_WHAT YOU NEED TO DO:_
- 1) Answer from the tanker safety passage:
(a) Which act does the Government of Canada propose to amend?
(b) What does the abbreviation AMP stand for?
(c) Under the amendments, what two things must operators of oil handling facilities do?
- 2) Extend the passage on Canada's proposed tanker safety amendments, starting after its final bullet point.

Among the measures to create a World-Class Tanker Safety System, the 
Government of Canada has proposed amendments to the Canada Shipping Act, 2001 
to strengthen ship-source oil spill preparedness and response, introduce new 
requirements for oil handling facilities, and establish new offences for the 
contravention of pollution prevention provisions in Canada's waters, including 
administrative monetary penalties (AMP).

The proposed amendments will:
    --  strengthen the current requirements for pollution prevention
        and response at oil handling facilities, requiring operators to
        be proactive in the prevention of spills, and also to have the
        capacity to effectively respond to a spill, if required.

_EXTRACTED RECORDS:_
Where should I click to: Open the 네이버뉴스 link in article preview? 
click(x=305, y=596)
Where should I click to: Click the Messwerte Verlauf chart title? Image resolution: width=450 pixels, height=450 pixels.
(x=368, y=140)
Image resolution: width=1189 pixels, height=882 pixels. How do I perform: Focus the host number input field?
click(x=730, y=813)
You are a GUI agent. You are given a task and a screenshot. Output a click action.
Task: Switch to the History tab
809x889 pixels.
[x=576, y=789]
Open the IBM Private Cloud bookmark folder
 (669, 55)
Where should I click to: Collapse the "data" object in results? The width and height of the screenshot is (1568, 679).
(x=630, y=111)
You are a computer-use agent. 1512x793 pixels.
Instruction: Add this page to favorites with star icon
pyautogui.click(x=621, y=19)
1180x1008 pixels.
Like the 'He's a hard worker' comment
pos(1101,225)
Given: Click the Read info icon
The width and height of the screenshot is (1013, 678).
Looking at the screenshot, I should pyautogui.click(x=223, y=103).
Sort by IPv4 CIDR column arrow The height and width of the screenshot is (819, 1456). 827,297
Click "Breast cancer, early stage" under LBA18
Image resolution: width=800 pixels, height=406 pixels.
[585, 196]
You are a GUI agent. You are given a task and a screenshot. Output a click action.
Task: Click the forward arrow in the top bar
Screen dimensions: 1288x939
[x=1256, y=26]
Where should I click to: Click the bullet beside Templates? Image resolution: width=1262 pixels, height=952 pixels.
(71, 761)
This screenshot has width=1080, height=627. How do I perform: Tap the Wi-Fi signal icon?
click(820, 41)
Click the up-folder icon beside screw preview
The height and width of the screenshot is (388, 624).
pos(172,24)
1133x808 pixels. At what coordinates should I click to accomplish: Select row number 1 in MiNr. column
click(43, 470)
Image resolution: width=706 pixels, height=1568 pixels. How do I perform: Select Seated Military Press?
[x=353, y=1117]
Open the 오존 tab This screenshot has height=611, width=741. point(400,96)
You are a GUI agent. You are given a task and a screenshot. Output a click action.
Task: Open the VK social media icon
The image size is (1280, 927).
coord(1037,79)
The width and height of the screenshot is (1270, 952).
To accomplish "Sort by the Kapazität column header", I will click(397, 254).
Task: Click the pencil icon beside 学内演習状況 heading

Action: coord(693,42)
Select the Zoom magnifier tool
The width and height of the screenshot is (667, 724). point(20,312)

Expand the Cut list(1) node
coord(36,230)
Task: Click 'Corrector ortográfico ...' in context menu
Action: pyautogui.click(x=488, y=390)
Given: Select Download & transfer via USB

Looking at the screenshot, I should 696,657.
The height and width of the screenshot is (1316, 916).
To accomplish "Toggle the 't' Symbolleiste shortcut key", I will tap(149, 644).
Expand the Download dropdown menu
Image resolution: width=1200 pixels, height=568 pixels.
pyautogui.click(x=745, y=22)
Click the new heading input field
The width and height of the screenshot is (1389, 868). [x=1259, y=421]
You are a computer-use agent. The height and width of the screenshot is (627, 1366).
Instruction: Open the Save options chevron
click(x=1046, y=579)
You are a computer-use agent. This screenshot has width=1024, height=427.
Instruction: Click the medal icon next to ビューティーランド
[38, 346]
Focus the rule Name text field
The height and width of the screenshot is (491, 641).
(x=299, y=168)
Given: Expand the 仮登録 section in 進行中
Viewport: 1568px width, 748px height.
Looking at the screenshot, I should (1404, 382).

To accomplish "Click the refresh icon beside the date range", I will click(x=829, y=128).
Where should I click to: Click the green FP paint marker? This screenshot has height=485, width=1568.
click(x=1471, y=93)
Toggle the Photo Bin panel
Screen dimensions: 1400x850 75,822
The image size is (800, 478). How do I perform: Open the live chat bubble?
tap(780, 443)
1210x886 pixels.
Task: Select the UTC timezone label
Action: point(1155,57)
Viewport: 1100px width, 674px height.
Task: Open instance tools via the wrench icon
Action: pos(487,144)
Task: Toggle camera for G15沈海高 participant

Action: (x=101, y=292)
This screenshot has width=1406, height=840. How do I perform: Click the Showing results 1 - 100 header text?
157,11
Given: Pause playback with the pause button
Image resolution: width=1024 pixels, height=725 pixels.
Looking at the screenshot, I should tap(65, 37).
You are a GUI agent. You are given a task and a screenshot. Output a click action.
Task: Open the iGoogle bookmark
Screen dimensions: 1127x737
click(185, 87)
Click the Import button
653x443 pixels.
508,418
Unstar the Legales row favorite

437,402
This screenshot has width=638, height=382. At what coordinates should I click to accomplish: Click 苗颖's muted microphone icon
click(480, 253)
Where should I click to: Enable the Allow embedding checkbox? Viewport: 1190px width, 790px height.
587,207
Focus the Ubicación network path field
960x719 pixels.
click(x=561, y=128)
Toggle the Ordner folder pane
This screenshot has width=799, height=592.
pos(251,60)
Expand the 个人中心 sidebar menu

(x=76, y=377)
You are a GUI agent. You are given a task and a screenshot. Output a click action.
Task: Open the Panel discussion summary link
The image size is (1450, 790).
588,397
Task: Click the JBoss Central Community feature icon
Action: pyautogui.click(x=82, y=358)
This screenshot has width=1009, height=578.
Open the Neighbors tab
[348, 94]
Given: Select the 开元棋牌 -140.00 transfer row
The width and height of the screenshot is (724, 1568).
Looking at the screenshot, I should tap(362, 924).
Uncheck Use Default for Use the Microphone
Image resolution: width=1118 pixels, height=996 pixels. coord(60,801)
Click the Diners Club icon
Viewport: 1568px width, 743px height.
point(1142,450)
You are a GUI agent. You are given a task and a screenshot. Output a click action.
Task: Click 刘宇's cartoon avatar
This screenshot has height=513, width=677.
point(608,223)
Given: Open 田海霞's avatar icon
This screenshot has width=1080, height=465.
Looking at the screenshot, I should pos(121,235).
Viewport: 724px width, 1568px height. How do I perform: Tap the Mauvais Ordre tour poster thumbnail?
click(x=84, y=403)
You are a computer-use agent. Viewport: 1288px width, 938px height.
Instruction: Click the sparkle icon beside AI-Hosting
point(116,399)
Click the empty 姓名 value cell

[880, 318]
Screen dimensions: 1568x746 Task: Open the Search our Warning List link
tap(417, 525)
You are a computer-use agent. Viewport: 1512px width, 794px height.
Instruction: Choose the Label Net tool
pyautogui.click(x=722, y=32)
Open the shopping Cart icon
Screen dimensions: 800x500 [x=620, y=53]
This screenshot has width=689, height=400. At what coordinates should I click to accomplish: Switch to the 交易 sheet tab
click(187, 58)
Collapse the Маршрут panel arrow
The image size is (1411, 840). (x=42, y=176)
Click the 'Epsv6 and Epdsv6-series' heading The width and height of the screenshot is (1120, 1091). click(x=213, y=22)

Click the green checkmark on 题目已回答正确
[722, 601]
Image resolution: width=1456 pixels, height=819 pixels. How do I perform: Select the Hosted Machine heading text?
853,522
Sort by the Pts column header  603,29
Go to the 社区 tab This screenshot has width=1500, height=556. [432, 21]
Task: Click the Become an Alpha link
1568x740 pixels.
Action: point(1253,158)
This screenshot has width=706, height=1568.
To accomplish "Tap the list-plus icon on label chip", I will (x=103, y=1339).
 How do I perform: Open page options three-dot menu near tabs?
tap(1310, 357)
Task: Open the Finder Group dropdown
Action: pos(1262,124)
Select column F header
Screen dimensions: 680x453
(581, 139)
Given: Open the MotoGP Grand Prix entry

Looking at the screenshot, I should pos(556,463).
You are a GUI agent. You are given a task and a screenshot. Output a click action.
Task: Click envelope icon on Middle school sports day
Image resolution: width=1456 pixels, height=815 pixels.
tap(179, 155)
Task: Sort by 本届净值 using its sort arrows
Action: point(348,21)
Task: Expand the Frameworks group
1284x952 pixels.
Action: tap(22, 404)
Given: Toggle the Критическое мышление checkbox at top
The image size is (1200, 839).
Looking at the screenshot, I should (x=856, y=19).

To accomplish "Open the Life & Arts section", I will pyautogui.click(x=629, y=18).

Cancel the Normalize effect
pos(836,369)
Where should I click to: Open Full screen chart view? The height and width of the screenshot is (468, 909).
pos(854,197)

_FINAL ANSWERS:_
- 1)
(a) The Canada Shipping Act, 2001.
(b) Administrative monetary penalties.
(c) They must be proactive in preventing spills and must have the capacity to respond effectively to a spill, if required.

- 2)
        Currently, oil handling facilities are required to have
        emergency response plans in place. However, they are not
        obliged to submit these plans to Transport Canada. These
        amendments will make it mandatory for operators to provide
        these plans to Transport Canada to ensure they meet the
        regulations;
    --  increase Transport Canada's oversight and enforcement capacity
        by equipping marine safety inspectors with tools to effectively
        ensure compliance, introducing new offences for contraventions
        of the Act and extending the Administrative Monetary Penalty
        provisions to the Pollution Prevention and Response portion of
        the Act (Part 8). By doing so, Marine Safety inspectors have
        the ability to impose administrative monetary penalties to oil
        handling facilities not in compliance with regulations; and
    --  enhance response to oil spill incidents by removing legal
        barriers that could otherwise block agents of Canadian response
        organizations from participating in clean-up operations. Right
        now, Canadian oil spill response organizations have civil and
        criminal immunity in the Act when they respond to spills from
        ships. We will expand this immunity for when they respond to
        spills from oil handling facilities and provide immunity to
        foreign response organizations.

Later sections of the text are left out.